*Извлечённый текст*.
***

Литмир - Электронная Библиотека
Содержание  
A
A

Далее, возможно, при таких дворах традиционно резкое социальное разделение ролей между мужчинами и женщинами могло оказаться под некоторой угрозой, но куртуазная любовь между свободными юношей и девушкой, вошедшими в брачный возраст, не слишком грозила подорвать основы; она могла стать сюжетом одной из тех обучающих игр, какие молодым предлагали наставники. И позволяла последним противопоставлять некий вдохновляющий образец тому вялому, изнеженному рыцарству, какое регулярно клеймили моралисты, а также запрещать дамам играть в амазонок на манер Изабеллы де Конш{928}. Ведь преимущество отношений типа druerie заключалось в том, что они вырывали дам и мужчин из подобного упадка (Кретьен де Труа употребит слово recreance [воссоздание]), напоминая им о рыцарских качествах. Чтобы стимулировать рыцарей, к желанию понравиться сердечной подруге можно было добавлять желание стать достойным предков или заменять первое вторым. И эта система давала рыцарям преимущество в соперничестве со сбившимися с пути клириками, с фатоватыми монахами вроде того, с каким однажды столкнулся Вильгельм Маршал, с удовольствием проучив его{929}. Кроме того, молодые рыцари-наемники («башелье», как скажут в XII в.) жаждали славы и приобретений, прежде всего денег, и такая любовь вполне годилась, чтобы прятать, буквально маскировать корыстные интересы.

***

*Собранный материал*.
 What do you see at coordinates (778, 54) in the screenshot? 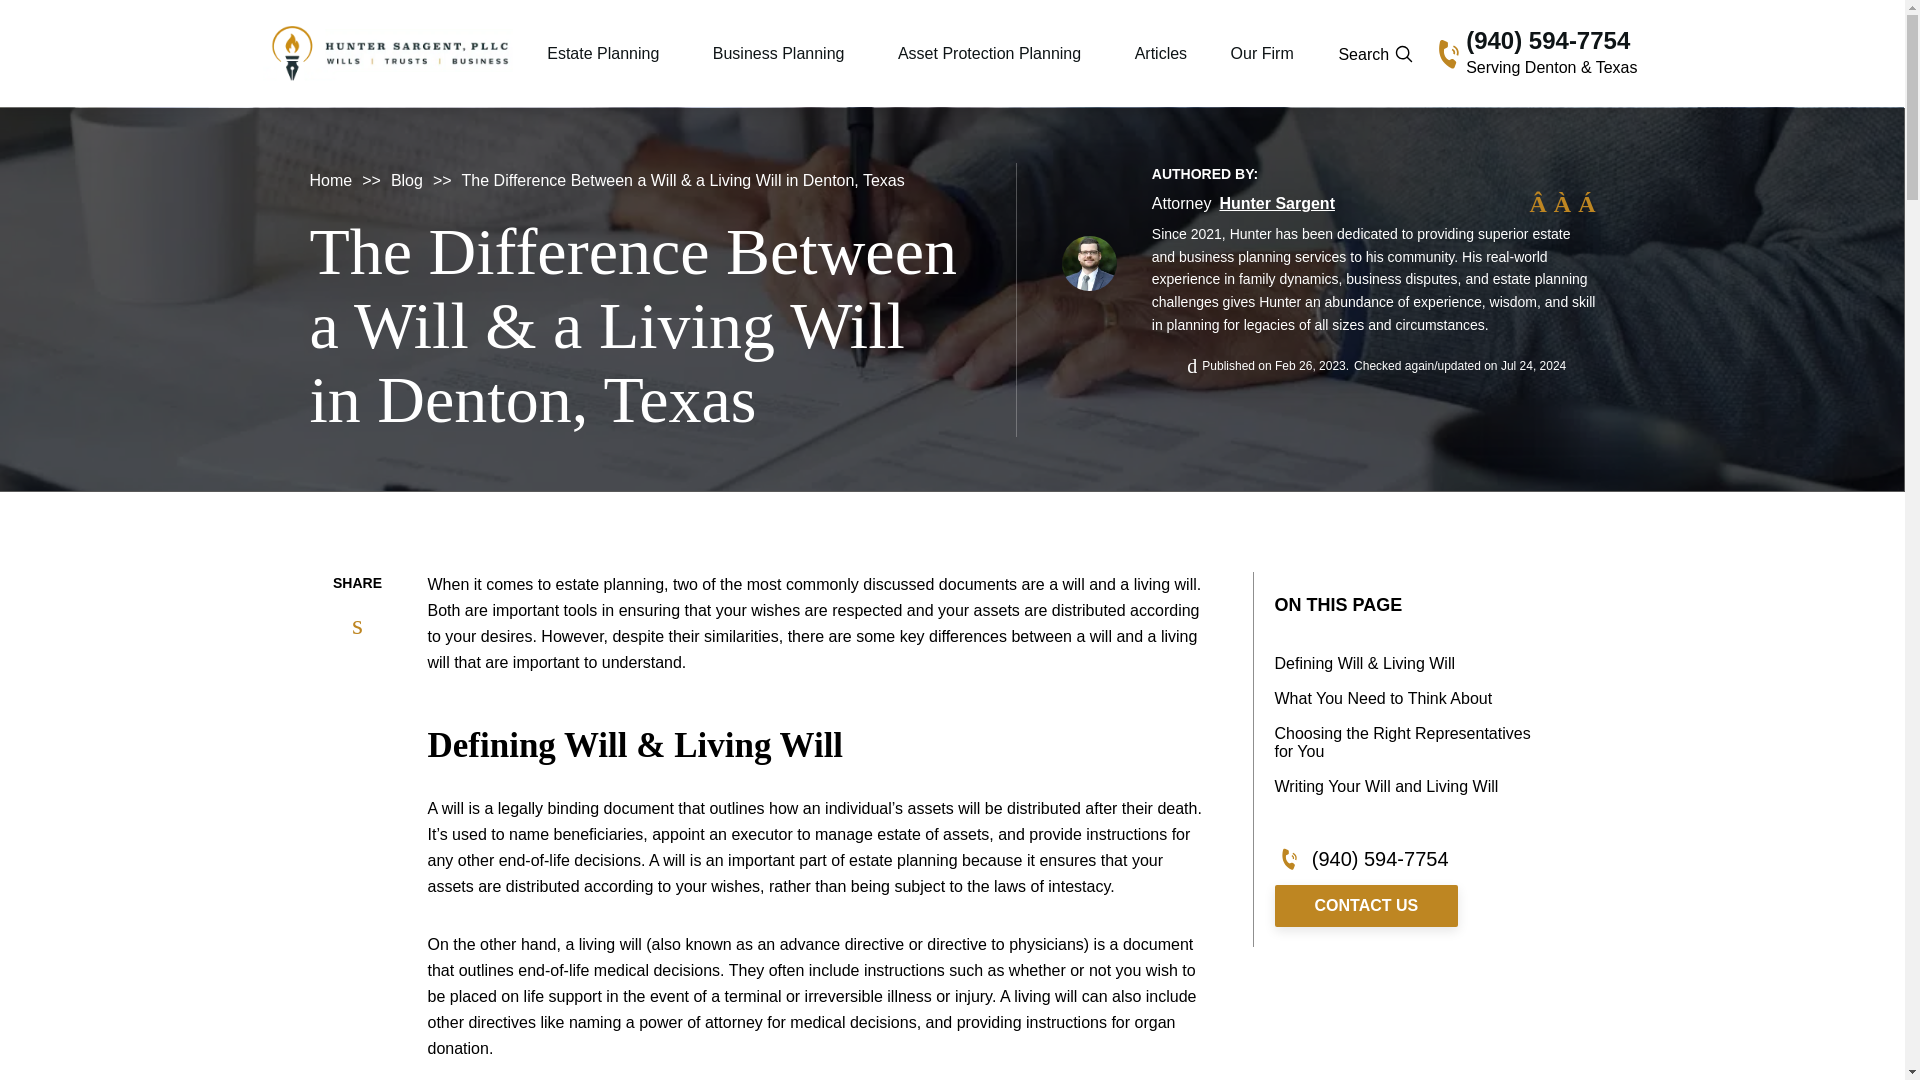
I see `Business Planning` at bounding box center [778, 54].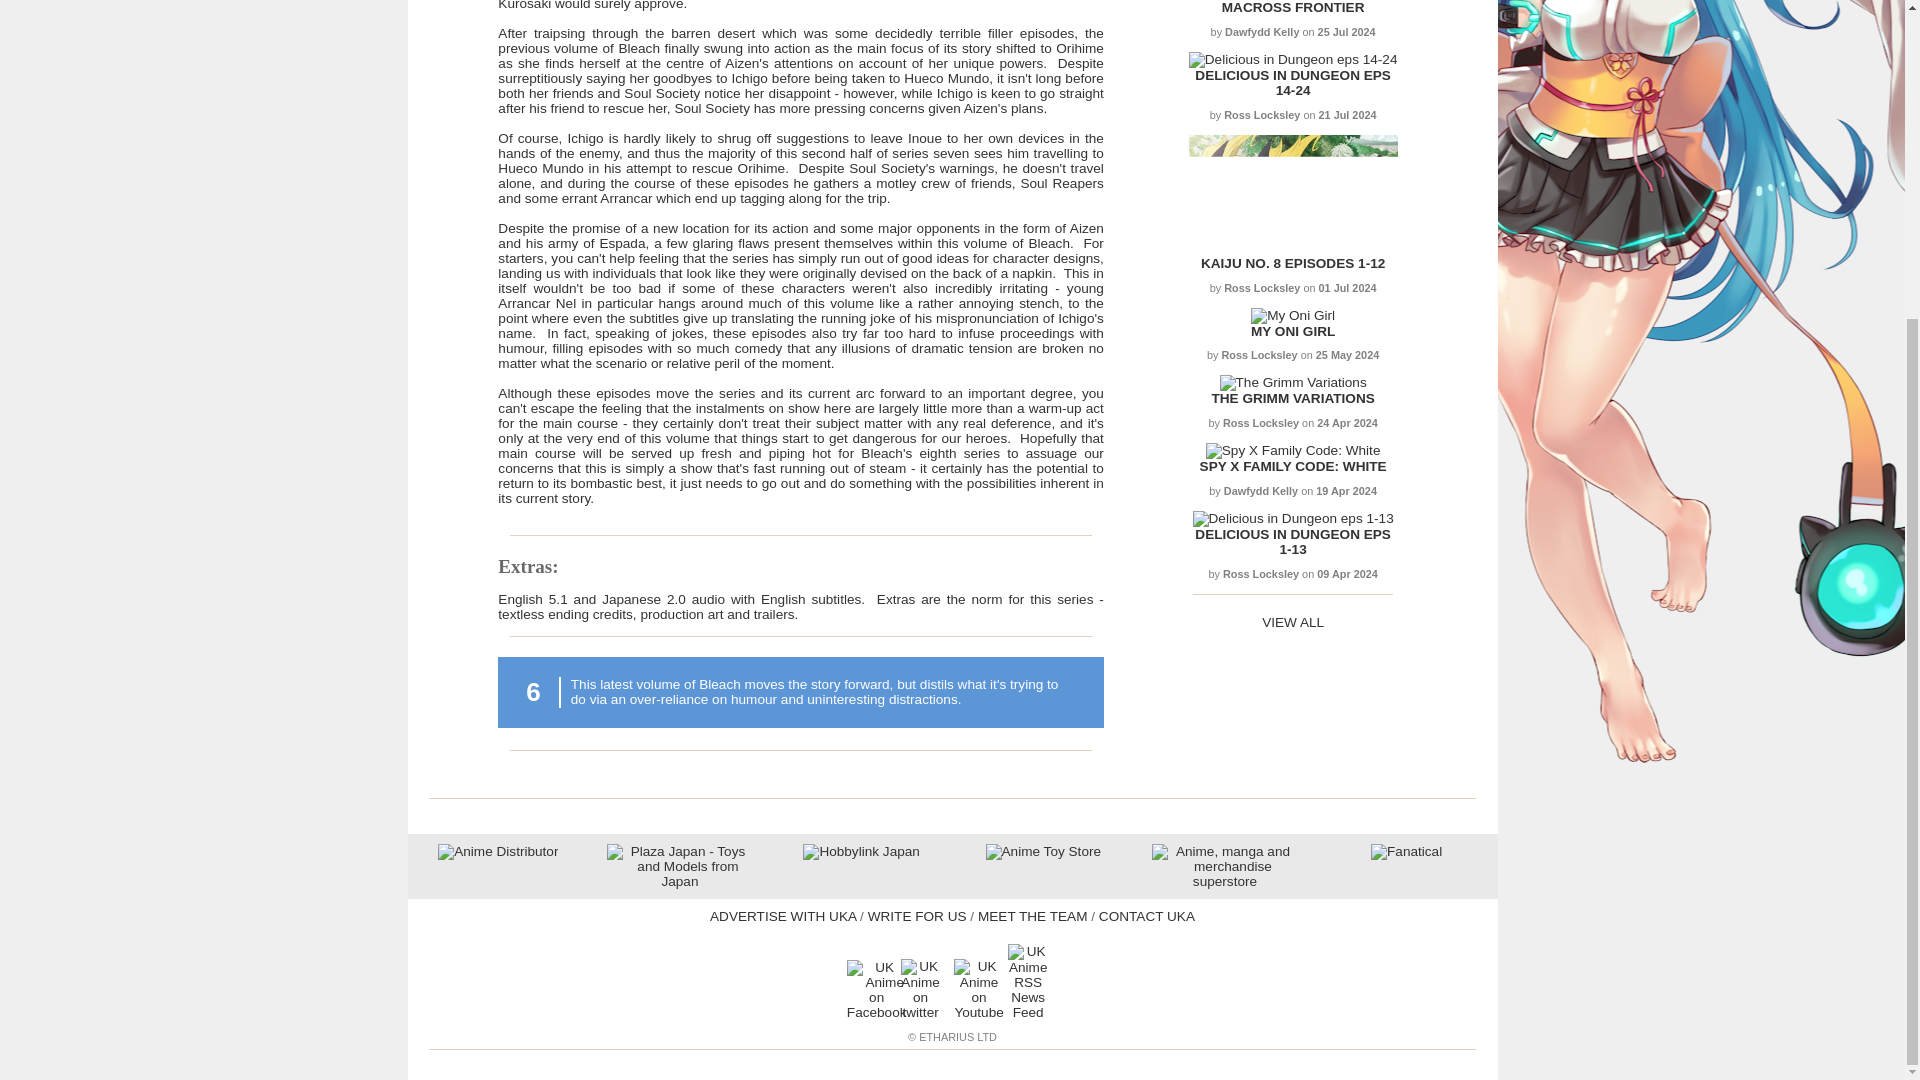  Describe the element at coordinates (783, 916) in the screenshot. I see `ADVERTISE WITH UKA` at that location.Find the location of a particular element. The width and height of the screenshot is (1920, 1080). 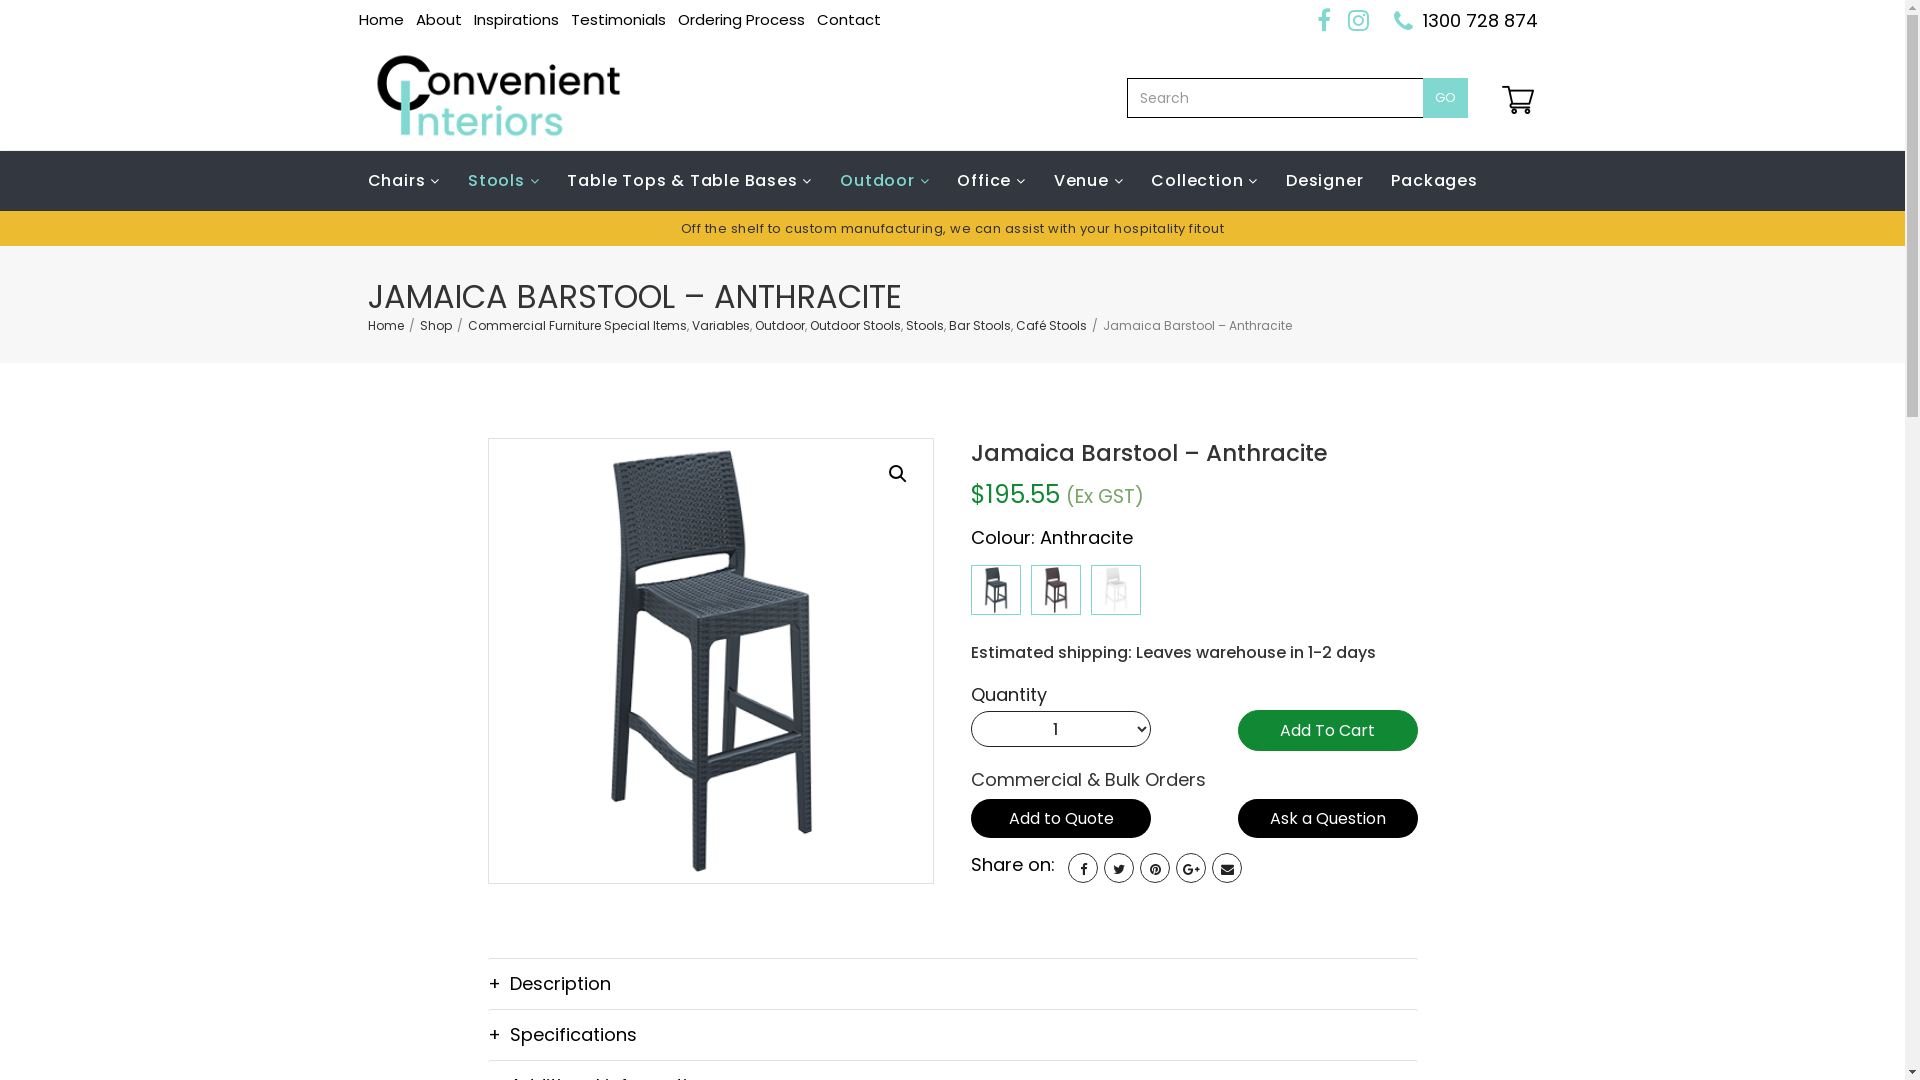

***

*Условия задания*. Верните текст о куртуазной любви целиком, символ в символ.

*Ответ на задание*.
Литмир - Электронная Библиотека
Содержание  
A
A

Далее, возможно, при таких дворах традиционно резкое социальное разделение ролей между мужчинами и женщинами могло оказаться под некоторой угрозой, но куртуазная любовь между свободными юношей и девушкой, вошедшими в брачный возраст, не слишком грозила подорвать основы; она могла стать сюжетом одной из тех обучающих игр, какие молодым предлагали наставники. И позволяла последним противопоставлять некий вдохновляющий образец тому вялому, изнеженному рыцарству, какое регулярно клеймили моралисты, а также запрещать дамам играть в амазонок на манер Изабеллы де Конш{928}. Ведь преимущество отношений типа druerie заключалось в том, что они вырывали дам и мужчин из подобного упадка (Кретьен де Труа употребит слово recreance [воссоздание]), напоминая им о рыцарских качествах. Чтобы стимулировать рыцарей, к желанию понравиться сердечной подруге можно было добавлять желание стать достойным предков или заменять первое вторым. И эта система давала рыцарям преимущество в соперничестве со сбившимися с пути клириками, с фатоватыми монахами вроде того, с каким однажды столкнулся Вильгельм Маршал, с удовольствием проучив его{929}. Кроме того, молодые рыцари-наемники («башелье», как скажут в XII в.) жаждали славы и приобретений, прежде всего денег, и такая любовь вполне годилась, чтобы прятать, буквально маскировать корыстные интересы.